As a sophomore in college, I went through a writing center training course in which we tutors-to-be read several of the essays included in Cross-Talk, most notably the Bizzell, Bruffee, and Murray pieces. While I found that this strictly theoretical approach left much to be desired (we looked at no sample papers, did no kind of role play, etc.), the readings led me to a realization about the term “discourse” and ultimately informed my work as a tutor.
As I discussed in last week’s post, during high school and my first year of college I followed a relatively misguided approach to writing papers. It wasn’t until I took the training course that I started to understand the almost mathematical side to a lot of academic writing. Breaking from reading only literature and literary criticism to reading about academic discourse as its own entity (also through the work of Gerald Graff) served as an important shift for me as a writer; in some ways, the training course benefitted me more immediately than it did the students I would be tutoring.
In other words, I believe the distinction between academic and other forms of discourse should, to some extent, be addressed early on in students’ college careers. Of course, there are many differences between the writing styles of various disciplines, but I am thinking more generally in terms of academic versus nonacademic discourse.
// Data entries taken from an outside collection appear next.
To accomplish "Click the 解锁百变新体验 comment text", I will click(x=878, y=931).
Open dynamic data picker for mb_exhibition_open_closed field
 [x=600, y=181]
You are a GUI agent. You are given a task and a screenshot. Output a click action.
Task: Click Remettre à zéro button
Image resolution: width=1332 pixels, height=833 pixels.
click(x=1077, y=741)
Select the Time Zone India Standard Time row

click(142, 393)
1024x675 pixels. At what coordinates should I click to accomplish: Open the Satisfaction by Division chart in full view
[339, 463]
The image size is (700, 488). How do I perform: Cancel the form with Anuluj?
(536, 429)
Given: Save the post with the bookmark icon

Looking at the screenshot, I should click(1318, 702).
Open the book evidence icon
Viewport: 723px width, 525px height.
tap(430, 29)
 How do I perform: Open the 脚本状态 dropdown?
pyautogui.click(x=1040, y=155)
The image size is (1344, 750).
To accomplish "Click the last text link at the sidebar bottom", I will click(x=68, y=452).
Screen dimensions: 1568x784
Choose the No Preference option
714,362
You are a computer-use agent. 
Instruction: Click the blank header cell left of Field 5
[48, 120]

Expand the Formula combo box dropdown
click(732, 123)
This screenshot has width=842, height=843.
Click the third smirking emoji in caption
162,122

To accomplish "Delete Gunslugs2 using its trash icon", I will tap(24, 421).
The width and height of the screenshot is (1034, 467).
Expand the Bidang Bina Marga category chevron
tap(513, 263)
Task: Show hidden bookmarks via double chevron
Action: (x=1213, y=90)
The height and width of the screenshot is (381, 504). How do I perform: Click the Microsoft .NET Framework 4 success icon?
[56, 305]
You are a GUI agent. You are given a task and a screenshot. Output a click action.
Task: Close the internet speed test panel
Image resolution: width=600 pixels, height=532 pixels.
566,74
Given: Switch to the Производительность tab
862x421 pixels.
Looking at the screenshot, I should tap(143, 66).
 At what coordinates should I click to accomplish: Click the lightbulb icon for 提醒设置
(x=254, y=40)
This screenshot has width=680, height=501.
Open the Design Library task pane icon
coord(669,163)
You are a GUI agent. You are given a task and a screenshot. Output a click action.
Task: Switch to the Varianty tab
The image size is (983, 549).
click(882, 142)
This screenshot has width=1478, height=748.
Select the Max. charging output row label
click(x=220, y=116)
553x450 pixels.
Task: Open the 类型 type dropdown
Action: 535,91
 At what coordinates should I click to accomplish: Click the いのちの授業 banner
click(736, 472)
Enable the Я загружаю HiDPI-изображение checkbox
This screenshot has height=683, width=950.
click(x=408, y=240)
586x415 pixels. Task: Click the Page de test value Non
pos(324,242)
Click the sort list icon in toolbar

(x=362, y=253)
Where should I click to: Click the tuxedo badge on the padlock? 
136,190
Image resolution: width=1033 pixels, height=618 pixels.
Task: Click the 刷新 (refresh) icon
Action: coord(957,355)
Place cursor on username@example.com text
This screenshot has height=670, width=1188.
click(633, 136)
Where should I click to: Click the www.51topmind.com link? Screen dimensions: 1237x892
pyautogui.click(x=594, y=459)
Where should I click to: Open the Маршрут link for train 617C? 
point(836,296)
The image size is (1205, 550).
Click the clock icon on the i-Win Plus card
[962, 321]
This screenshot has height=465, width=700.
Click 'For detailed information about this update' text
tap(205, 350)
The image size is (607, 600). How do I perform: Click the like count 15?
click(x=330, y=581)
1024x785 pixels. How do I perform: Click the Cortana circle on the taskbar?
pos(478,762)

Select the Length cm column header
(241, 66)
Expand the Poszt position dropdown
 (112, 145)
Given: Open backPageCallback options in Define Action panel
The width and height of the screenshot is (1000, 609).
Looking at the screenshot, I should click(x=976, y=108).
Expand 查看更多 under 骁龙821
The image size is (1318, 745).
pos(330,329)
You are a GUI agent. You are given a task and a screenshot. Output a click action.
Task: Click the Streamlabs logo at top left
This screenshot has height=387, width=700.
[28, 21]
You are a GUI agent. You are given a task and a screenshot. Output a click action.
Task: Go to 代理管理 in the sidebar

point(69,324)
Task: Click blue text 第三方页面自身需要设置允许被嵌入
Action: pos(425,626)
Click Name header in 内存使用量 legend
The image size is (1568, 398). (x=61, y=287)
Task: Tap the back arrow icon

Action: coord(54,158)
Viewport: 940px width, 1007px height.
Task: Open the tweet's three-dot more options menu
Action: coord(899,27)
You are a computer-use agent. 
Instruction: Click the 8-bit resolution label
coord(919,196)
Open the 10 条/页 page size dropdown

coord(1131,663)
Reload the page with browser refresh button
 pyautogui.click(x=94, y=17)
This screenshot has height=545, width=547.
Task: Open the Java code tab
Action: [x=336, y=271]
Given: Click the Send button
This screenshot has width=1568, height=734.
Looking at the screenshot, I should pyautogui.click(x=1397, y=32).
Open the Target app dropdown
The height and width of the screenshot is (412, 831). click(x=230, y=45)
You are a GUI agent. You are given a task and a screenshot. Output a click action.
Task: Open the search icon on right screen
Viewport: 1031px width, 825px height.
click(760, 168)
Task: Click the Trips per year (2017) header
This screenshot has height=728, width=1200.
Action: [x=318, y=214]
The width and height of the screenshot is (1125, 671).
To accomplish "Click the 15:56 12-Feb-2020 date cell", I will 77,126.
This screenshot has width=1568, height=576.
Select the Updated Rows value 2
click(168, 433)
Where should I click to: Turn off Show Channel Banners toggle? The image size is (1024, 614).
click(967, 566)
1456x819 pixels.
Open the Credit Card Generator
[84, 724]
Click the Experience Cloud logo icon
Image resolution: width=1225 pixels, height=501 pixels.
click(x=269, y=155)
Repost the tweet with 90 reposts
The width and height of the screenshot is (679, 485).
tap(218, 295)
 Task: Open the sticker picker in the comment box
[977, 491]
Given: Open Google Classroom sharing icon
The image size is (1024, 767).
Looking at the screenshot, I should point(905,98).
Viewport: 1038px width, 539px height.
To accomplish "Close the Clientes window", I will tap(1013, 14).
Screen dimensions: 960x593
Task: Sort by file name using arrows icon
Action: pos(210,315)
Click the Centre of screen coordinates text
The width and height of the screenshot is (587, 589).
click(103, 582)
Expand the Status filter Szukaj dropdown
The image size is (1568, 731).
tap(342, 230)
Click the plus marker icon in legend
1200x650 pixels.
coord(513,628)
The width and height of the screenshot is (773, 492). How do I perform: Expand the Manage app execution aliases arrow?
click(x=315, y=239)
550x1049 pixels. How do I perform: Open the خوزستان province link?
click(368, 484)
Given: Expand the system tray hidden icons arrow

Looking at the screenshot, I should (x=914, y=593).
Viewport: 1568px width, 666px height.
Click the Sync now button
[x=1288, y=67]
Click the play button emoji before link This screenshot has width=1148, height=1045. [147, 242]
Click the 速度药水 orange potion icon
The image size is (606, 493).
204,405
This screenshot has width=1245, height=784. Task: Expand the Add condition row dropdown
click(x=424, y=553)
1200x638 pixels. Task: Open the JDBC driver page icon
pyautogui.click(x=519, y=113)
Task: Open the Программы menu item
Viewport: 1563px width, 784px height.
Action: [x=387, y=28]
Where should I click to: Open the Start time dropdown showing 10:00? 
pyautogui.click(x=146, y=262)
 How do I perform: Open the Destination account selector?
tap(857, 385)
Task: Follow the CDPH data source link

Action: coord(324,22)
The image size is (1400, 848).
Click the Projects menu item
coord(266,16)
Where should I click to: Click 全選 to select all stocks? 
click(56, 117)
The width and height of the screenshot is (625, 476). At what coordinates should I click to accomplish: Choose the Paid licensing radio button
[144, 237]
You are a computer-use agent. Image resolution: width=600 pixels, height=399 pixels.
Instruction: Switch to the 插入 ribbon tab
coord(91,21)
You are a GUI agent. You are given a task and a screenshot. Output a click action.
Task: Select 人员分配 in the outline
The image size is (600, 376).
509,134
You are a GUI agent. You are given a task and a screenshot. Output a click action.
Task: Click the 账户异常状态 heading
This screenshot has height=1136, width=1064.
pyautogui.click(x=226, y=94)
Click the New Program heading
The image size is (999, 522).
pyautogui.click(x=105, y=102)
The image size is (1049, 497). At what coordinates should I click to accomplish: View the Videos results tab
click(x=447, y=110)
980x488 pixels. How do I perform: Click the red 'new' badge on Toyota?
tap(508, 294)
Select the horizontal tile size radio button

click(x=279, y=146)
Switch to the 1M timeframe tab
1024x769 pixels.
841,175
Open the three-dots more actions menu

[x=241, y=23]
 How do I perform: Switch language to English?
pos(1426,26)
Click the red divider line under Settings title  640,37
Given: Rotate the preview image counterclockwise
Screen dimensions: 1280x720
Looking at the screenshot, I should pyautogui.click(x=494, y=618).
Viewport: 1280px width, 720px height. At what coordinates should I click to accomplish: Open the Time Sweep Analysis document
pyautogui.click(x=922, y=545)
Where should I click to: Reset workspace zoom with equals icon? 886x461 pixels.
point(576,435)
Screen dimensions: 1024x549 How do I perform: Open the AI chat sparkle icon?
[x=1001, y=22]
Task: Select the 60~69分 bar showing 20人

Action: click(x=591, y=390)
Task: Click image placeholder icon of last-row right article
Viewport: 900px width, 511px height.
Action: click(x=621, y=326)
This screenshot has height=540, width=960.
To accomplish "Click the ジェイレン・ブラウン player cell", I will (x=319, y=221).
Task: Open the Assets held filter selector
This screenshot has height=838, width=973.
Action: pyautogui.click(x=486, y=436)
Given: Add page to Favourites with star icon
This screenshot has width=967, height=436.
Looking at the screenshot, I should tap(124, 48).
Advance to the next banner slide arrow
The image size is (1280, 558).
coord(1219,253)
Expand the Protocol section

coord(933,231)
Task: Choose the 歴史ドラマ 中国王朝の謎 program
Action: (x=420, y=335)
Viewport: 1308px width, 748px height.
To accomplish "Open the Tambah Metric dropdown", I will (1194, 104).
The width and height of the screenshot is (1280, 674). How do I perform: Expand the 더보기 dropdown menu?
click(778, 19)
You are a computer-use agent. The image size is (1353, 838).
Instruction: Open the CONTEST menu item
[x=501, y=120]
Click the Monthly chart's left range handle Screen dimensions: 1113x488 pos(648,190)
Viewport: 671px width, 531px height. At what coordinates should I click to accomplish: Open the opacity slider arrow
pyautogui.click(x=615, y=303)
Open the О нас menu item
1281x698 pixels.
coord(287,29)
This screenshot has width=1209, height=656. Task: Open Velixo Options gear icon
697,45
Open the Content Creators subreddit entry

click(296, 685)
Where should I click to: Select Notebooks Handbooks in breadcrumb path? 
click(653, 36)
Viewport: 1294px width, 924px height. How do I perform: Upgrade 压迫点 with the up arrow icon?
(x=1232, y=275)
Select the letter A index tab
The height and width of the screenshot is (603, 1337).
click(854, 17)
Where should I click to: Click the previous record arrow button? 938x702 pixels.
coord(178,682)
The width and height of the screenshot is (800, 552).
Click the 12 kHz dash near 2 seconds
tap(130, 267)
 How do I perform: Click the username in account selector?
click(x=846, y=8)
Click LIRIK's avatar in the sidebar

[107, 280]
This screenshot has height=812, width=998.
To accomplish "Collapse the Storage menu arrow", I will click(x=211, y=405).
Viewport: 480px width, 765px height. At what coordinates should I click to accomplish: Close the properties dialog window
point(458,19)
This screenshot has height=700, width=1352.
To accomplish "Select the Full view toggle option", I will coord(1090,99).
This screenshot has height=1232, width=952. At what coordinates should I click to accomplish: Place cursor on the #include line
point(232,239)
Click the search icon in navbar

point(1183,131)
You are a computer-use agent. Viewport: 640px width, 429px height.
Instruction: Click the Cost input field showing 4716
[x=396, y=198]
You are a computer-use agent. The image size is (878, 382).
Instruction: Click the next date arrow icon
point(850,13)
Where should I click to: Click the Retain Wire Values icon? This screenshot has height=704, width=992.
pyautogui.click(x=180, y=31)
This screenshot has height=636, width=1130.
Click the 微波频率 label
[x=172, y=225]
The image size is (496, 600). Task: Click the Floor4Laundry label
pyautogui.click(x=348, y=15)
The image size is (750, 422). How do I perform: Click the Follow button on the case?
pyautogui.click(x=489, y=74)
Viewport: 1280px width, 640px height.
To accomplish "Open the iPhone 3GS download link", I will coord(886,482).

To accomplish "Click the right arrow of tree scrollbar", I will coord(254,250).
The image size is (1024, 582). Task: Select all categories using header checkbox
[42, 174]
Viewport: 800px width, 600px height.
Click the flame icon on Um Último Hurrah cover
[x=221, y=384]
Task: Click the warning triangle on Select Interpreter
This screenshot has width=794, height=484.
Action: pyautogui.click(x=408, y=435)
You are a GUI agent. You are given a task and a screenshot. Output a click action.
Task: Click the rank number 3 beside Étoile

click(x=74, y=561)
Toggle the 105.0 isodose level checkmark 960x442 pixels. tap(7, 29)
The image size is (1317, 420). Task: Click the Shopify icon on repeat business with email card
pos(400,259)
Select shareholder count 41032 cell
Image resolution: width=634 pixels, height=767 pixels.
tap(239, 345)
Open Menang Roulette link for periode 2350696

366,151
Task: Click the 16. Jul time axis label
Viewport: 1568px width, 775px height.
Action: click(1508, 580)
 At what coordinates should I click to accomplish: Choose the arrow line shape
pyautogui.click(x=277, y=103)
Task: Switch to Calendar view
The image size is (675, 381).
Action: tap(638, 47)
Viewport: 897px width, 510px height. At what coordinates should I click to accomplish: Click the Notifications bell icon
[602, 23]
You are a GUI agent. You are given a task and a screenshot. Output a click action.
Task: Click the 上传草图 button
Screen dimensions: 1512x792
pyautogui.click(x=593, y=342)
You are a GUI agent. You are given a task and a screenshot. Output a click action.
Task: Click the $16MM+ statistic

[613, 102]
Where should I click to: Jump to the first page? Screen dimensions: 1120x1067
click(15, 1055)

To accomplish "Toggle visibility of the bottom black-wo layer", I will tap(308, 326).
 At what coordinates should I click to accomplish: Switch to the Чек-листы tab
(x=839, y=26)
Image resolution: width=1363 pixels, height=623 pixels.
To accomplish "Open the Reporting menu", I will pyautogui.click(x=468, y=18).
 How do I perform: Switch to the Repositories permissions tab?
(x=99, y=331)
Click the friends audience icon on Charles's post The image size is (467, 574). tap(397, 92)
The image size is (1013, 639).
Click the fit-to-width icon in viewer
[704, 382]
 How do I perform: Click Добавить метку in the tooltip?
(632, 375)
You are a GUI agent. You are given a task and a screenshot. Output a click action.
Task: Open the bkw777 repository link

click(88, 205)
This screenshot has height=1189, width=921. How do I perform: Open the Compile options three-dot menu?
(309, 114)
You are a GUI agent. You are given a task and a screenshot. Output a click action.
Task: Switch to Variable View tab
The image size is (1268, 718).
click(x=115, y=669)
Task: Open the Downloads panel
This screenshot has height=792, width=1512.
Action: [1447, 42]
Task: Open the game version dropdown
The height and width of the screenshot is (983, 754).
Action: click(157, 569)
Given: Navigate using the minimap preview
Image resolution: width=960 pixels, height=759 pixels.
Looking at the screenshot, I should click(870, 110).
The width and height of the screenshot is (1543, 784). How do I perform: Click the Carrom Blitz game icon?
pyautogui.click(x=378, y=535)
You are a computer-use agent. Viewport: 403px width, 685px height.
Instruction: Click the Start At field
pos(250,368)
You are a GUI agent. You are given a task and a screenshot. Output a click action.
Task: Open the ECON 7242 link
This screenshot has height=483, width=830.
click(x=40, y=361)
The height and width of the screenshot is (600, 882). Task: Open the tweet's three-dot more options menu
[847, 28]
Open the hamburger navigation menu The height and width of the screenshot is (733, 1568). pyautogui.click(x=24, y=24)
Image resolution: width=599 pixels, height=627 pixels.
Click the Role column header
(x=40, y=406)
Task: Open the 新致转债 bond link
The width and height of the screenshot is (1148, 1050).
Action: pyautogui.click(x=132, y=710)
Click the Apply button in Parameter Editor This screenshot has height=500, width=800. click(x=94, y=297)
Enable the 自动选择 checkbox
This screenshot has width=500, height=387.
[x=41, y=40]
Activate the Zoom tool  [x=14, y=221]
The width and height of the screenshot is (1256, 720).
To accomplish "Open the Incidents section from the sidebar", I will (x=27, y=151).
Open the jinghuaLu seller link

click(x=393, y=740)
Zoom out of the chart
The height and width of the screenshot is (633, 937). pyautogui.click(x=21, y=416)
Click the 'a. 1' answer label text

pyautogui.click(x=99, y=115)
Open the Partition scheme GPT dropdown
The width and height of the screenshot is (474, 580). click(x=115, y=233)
What does it mean, exactly, to write an analytical paper rather than a reflection piece? In what ways do we define the word “argument” differently in the classroom than we do in everyday conversation? These seem like basic enough questions, but there are fundamental rules that separate academic writing from less formal modes of written expression.
Although Britton’s primary purpose in “Spectator Role in the Beginnings of Writing” is to examine the differences between literary and nonliterary writing and to notice patterns in the ways in which children acquire written language, he makes an important observation in his conclusion: “We give and find shape in the very act of perception, we give and find further shape as we talk, write or otherwise represent our experiences… In learning to control his environment [the writer] has gained a freedom of choice in action” (172). When discussing the nature of academic writing, it may be more helpful (and less off-putting) to think of perceptions instead of fundamental rules. Learning how to adopt the perspective of a professional academic writer gives the student agency in the writing situation, the tools he/she needs for full expression within the confines of the discipline.
The results of Braddock’s topic-sentence study and his ensuing reflections hint at a similar idea. Sure, he says, students probably “should not be told that professional writers usually begin their paragraphs with topic sentences” (202), because doing so would depict the situation as too cut-and-dry. Braddock advocates teaching topic sentences as a tool students can use to hone their skills and further ground their writing in academic discourse, not presenting them as gospel.
There are many tools and perspectives involved in academic discourse, and a writer need not use or agree with all of them to succeed; but some exposure to their existence and the ways in which they function in a piece of writing can help a student navigate this mode of communication.